## Extracted text:
= Beginning of Section =

Mitochondrial whole-genome amplification by single-amplicon LR-PCR and construction of Illumina indexed libraries were preformed as previously described.9 Twelve indexed DNA libraries were pooled together at equal molar ratio and sequenced in a single lane of one flow cell on HiSeq2000 (Illumina, San Diego, CA) with 76-bp single-end reads.

Mapping of large deletion junctions

Indicated by the size of the LR-PCR products and the sequence coverage profile, single or multiple mtDNA large deletions were characterized by further alignment of the unmapped sequence reads, with modified parameters and reduced stringency, to the mitochondrial reference sequence (NC_012920) using NextGENe software (SoftGenetics, State College, PA). The deletion junctions detected at coverage greater than 5× were recorded and confirmed by targeted PCR followed by Sanger sequencing.

Results

Single-amplicon, LR-PCR-based mtDNA enrichment avoids NUMTs interference

NUMTs are homologous sequences of mtDNA present in the nuclear genome.13 Coamplification of both mtDNA and NUMTs can potentially interfere with the accurate heteroplasmy quantification of many mtDNA regions.14,15 To examine the abundance of NUMTs computationally, mtDNA segments generated from a sliding 175-bp window with 10-bp increments were used to search for homologous sequences in the human nuclear haploid genome. Any identified region >100 bp in size with a minimum of 80% sequence homology was plotted against the mitochondrial genome. As shown in Figure 1a , these regions occur at different frequencies, with an average copy of 9.49 ± 7.93, indicating that each 175-bp mtDNA segment has an average of 9.5 copies of NUMTs present in the nuclear genome. Among these, multiple regions, including m.500–m.1500, m.2000–m.2500, m.4200–m.4700, m.5400–m.5700, and m.12000–m.12300, have more than 20 copies. The estimated total size of NUMTs is ~1 Mb, which is 0.03% of the size of human genome. This result is consistent with the value derived from the MITOMAP database.16 Enrichment of mtDNA using oligonucleotide probe hybridization will capture NUMTs and contributes to the observed variation of sequence coverage of mtDNA ( Figure 1b ). The relative amount of sequence captured in different regions of the mitochondrial genome largely depends on probe design. The mtDNA sequence obtained as a by-product of exome capture without using specific mtDNA probes, although at much lower coverage, definitely contains NUMT sequences ( Figure 1c ). Figure 1b,c show that different regions of mtDNA are not uniformly represented in the NUMTs.

= End of Section =

## Extracted information:

= Beginning of Section =

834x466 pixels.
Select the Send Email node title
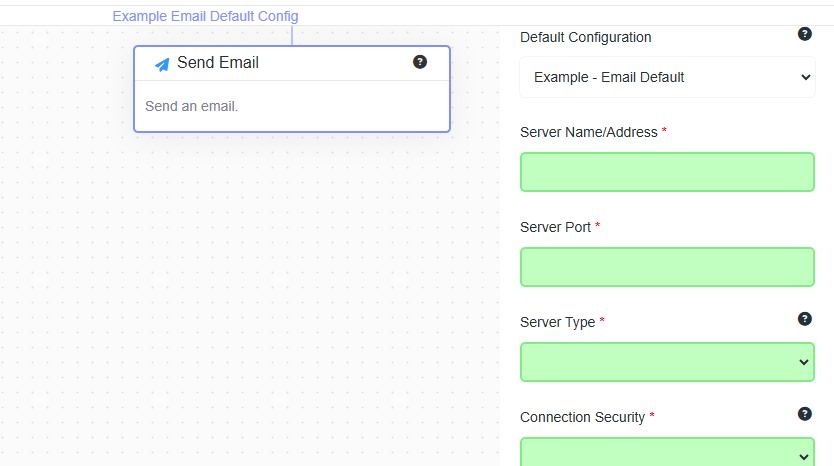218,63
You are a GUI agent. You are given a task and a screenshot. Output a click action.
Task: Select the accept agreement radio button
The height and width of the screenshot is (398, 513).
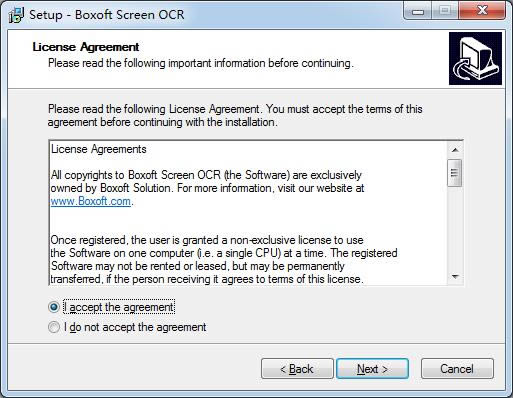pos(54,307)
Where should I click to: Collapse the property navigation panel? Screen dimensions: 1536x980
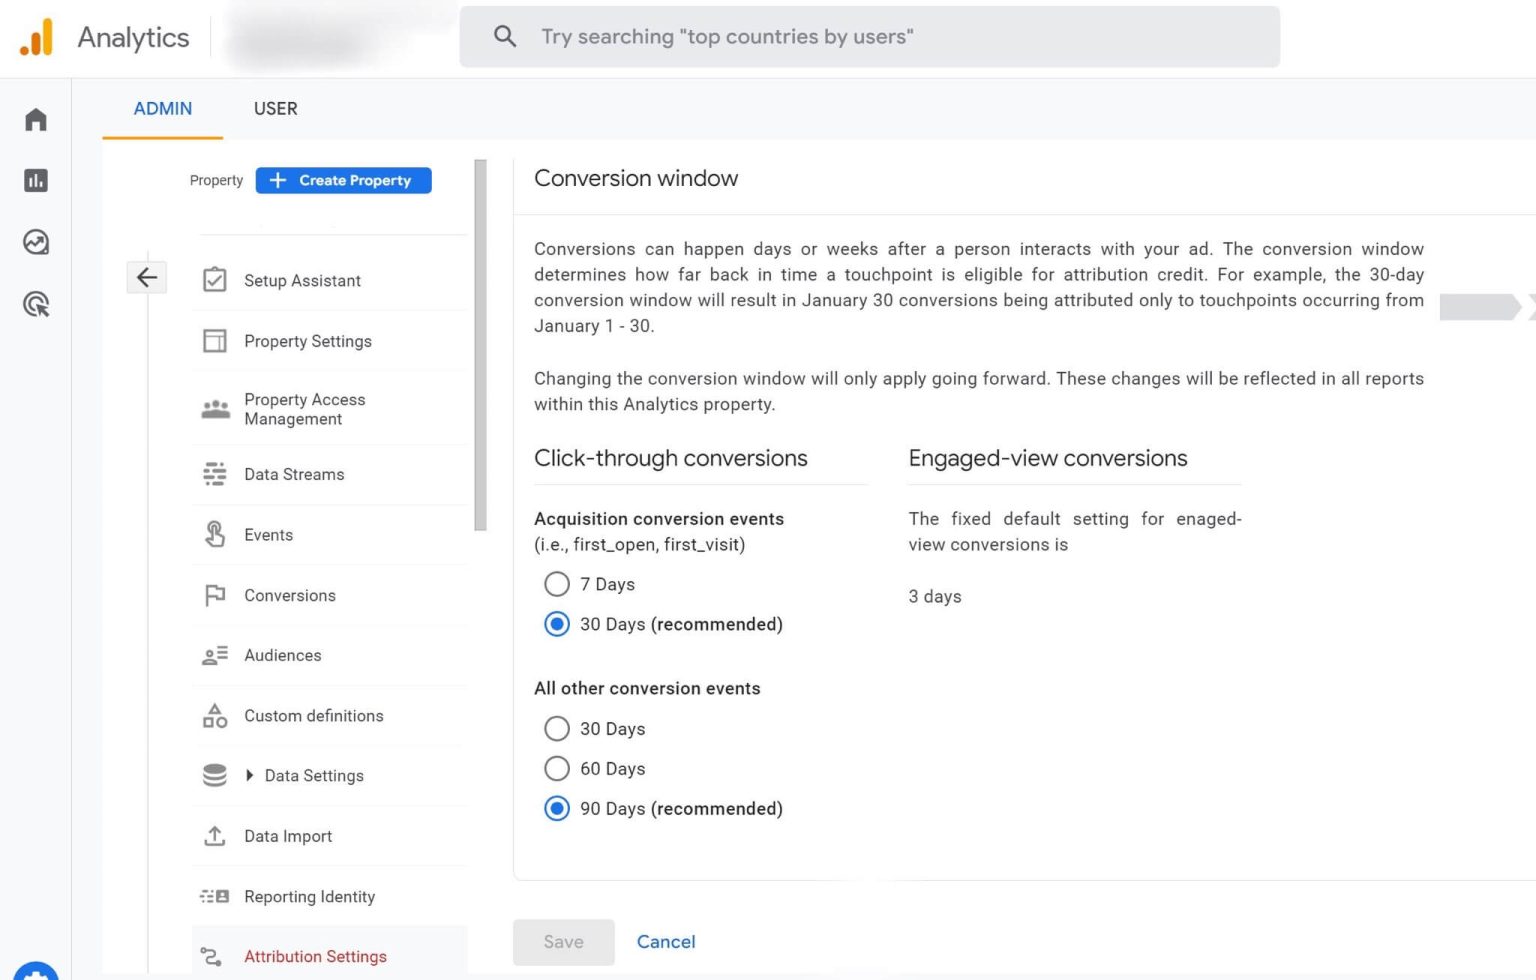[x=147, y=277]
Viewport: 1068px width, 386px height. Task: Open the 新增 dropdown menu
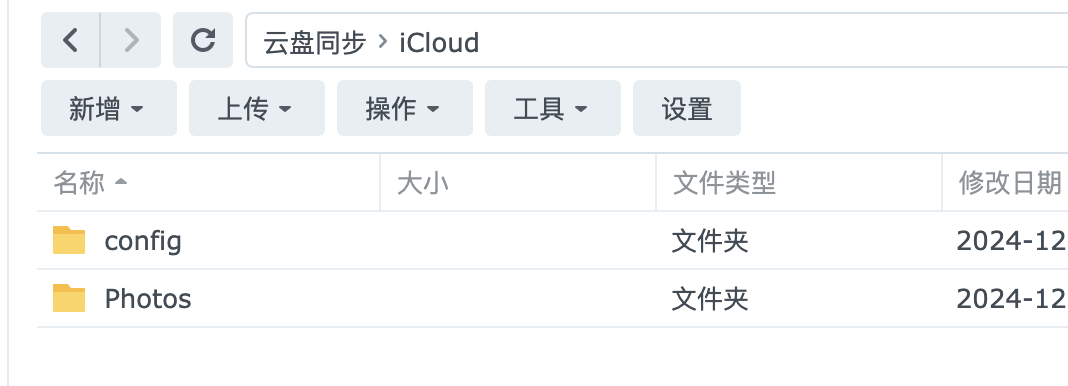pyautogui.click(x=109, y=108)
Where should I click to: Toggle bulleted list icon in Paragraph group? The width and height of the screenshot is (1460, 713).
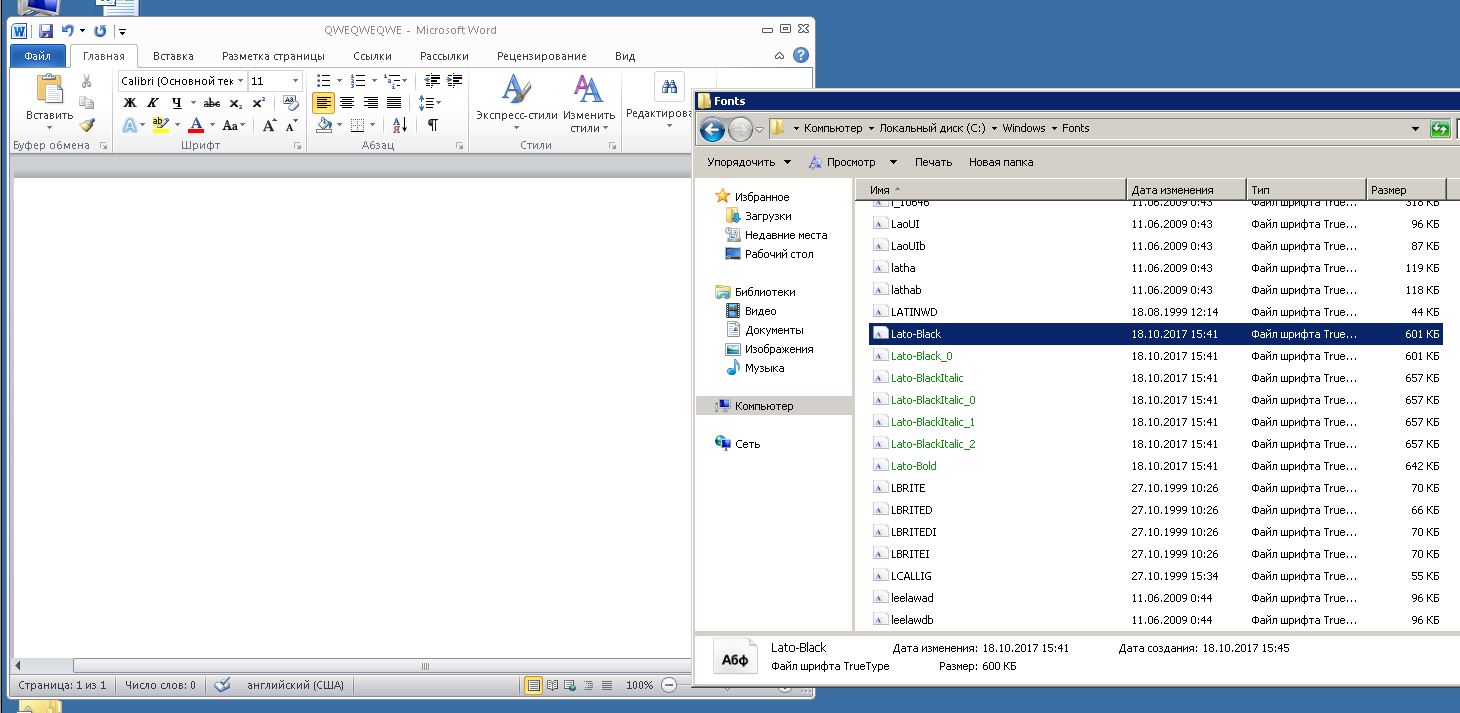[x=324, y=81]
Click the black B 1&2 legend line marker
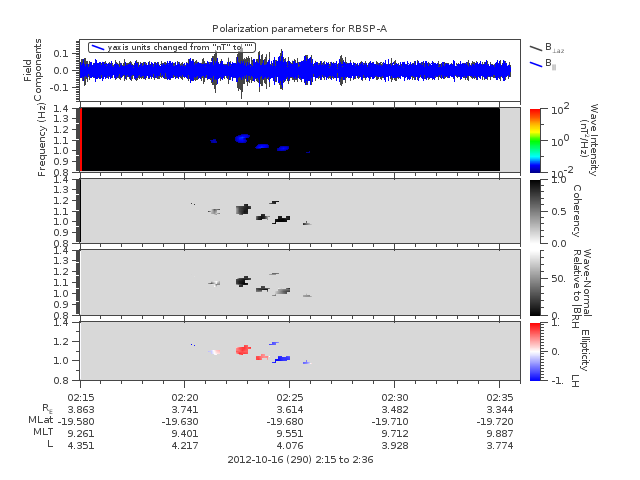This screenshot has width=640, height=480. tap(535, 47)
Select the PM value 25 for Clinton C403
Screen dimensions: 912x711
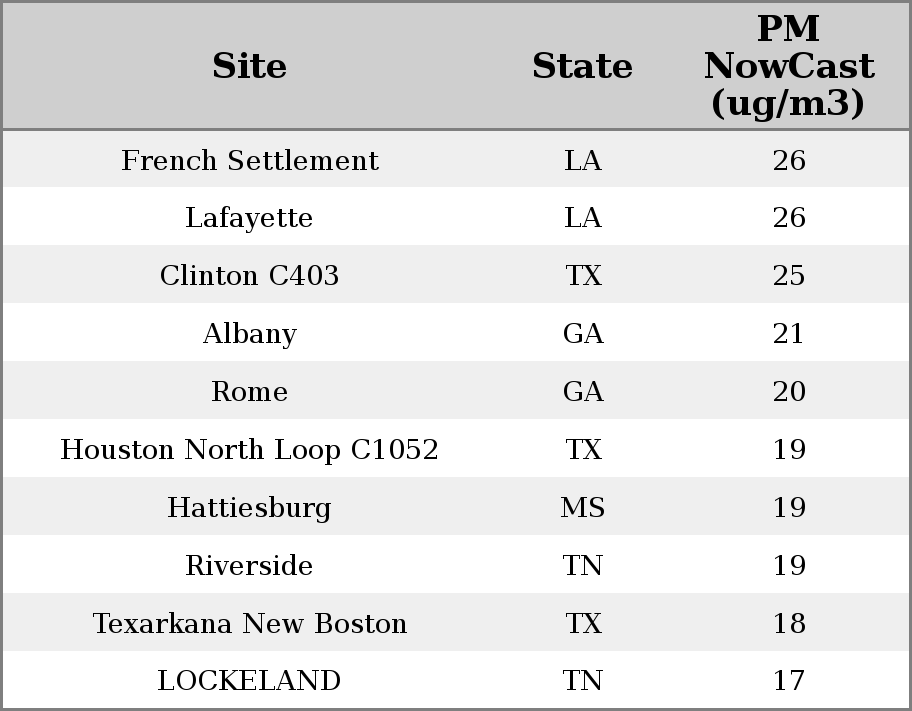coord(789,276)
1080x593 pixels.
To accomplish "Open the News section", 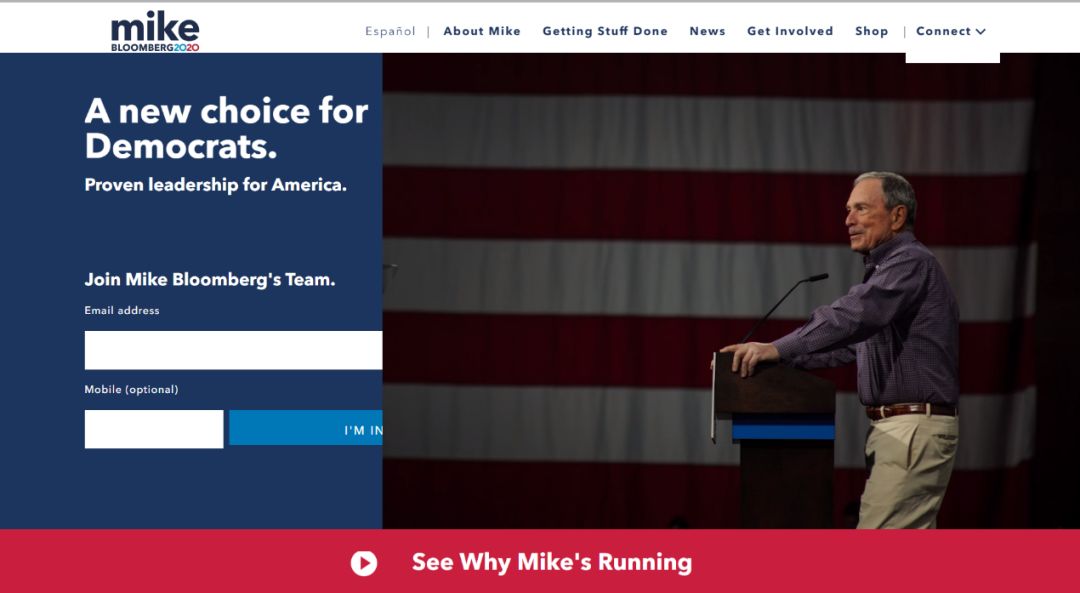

= End of Section =

## Exercise:
Decide whether each statement below agrees with the mtDNA sequencing text above, and answer yes or no for each with the deciding words from that text quoted exactly. 1. The twelve indexed DNA libraries were sequenced across several lanes. 2. Deletion junctions detected at coverage greater than 5× were confirmed by Sanger sequencing. 3. The estimated total size of NUMTs is about 3% of the size of the human genome.

## Exercise output:
1. No: "sequenced in a single lane of one flow cell on HiSeq2000"
2. Yes: "The deletion junctions detected at coverage greater than 5× were recorded and confirmed by targeted PCR followed by Sanger sequencing."
3. No: "which is 0.03% of the size of human genome"